Task prompt —
Copy each of the items below word for word.

Data records —
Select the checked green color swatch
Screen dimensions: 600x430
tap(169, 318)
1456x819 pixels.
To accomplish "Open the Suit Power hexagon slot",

Written answer —
Select the checked green color swatch
Screen dimensions: 600x430
tap(169, 318)
1456x819 pixels.
To accomplish "Open the Suit Power hexagon slot",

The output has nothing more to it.